英語教育について話題になっています。小学校でも英語の授業を行うとか、覚える単語を増やすとか、とにかく方向性としては英語教育をもっとせよ、というのが社会全体の流れのようです。
しかし、私個人の考えとしては、子ども達には、英語よりも日本語をもっと勉強させたいです。それは10年以上前から変わらない考えです。
ちゃんと日本語を話せず、書けず、読めない日本人がどんなに多いことか?(総理大臣ですらあまり漢字は読めません)。日本語がまともにできないような人が、少々英語が話せたところで、仕方ありません。
約10年前に、私はTOEICマガジン(TOEICを行っている団体が発行していた雑誌)にコラムを書いておりました。ただ、私の考えは、10年前と全く変わりません。むしろ強くなりました。英語が話せなくてもノーベル賞は取れるし、大リーグで活躍もできます。英語教育を見直す前に、もっと大切なことがたくさんあると思います。
以下は、そのときの文章をそのままの形で転載したものです。
文体が偉そうなのは「若気の至り」ということでお許し下さい(笑)
「どうしたら英語を覚えられるのか?」こういったメールをよくもらう。就職難からか、最近特に就職活動の武器として英語を覚えようとしている人が多いよ
うだ。もちろん、英語を勉強することは大いに結構なことである。しかし、本当に重要なことは英語を使って何をするかである。
特に海外で働きたいと思っている人は、英語を勉強しても就職できないことを忘れないでほしい。私が仕事をしていたオーストラリアでは、常に失業率が
10%を超えていた。英語を完璧に使えるオーストラリア人が10%も失業しているのだ。ちょっとくらい英語が話せるなんていうのでは就職できるはずがな
い。
逆に英語はそんなに話せなくても、いろいろな会社から声がかかって会社を選んで就職する人もいる。オーストラリアで知り合った日本人の建築デザイナーの人がいるのだが、お世辞にも彼の英語はうまいとは言えない。

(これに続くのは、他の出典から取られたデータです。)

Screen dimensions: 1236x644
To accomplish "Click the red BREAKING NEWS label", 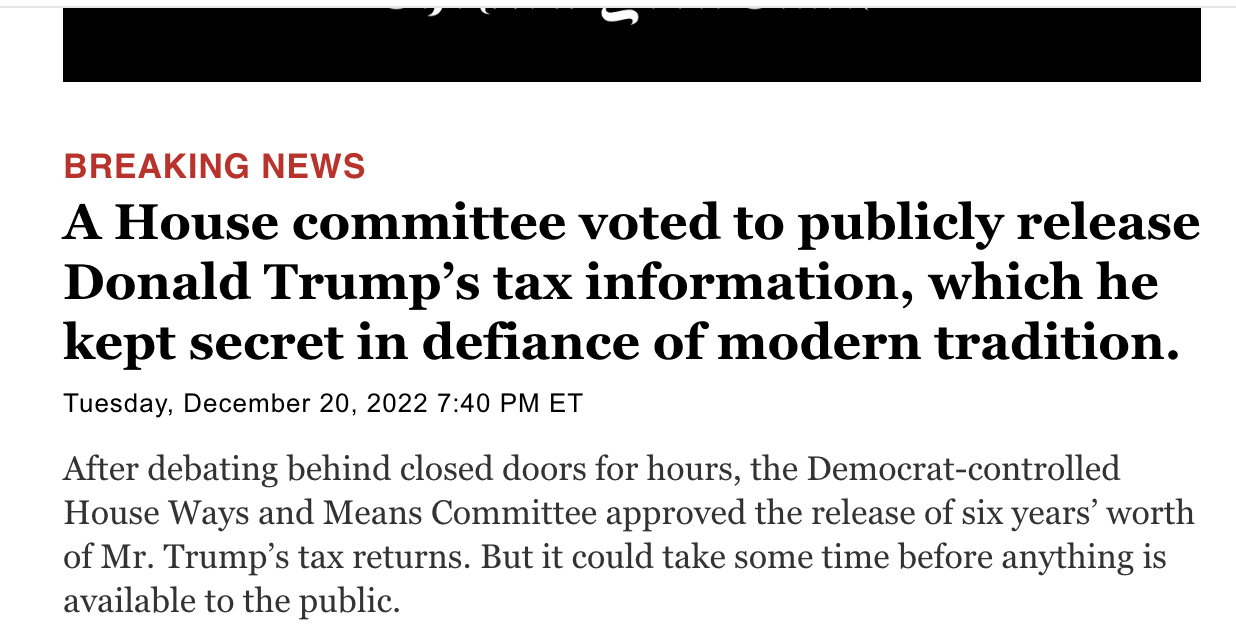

しかし、彼はシドニーの設計事務所で働き、いくつものプロジェクトを成功させていた。クライアントへのプレゼンテーション、下請け企業との交渉、現場での指揮すべてを、そこらのオーストラリア人よりうまくこなすのだ。
彼は、自分の英語の能力が他のオーストラリア人の設計士たちより劣っていることを充分理解していた。だから、打ち合わせは電話ですまさず必ず出向き、図面は指示漏れがないように、より詳細に書き、現場でも必ず自分の目で確かめて、ことこまかに指示を出すようにしていた。本人は「同僚たちより2倍速く、2
倍きれいな図面を描けるから、より多くの時間現場に居ることができるんだ」と言う。
クライアントにしてみれば、別に完璧な英語を話せなくても、絵や模型を使ったわかりやすい説明をしてくれればよい。設計事務所の社長にしてみれば、工期が遅れるのが当たり前のオーストラリアで、期日に工事が完了させてくれて、しかも出来がよいとなれば、非常にメリットがある。仮にこの会社で、人を減らさ
なくてはいけなくなっても、彼は最後まで残るだろう。その理由は、決して彼が英語がうまいからではない。
よく国際化とか、国際人という言葉を耳にするが、それは、何カ国語も話せるようになることでも、海外に長い間暮らすことでもない。ましてや、パン食にすることでもない。
たとえ、自分の街から一度も外へ出たことがなくても国際化し、国際人になることはできる。それは、世界に通用する不変的な能力を身につけることだ。
能力とは技術のことを言っているのではない。前述の建築家で言えば、彼の持っているデザインセンスや、図面を描く技術というのも確かに優れている。しか
し、彼がオーストラリアで成功できた一番の要因は、クライアントを納得させれるプレゼンテーションや、ミスを起こさず効率的に仕事をさせる現場での指示な
どのコミュニケーション能力だ。
言葉で、もっと簡単にコミュニケーションを取れるオーストラリア人よりも、速く多く細かく図面を描き、まめに現場へ足を運ぶことによって、よりよい仕事ができたのだ。
コミュニケーション能力こそ、国際社会で生き抜くための最も重要な能力である。言語はその能力の一部でしかない。知識、経験、人間性など、全てを総合してコミュニケーション能力となるのである。
そのことを頭にいれて、英語の勉強をする必要があるだろう。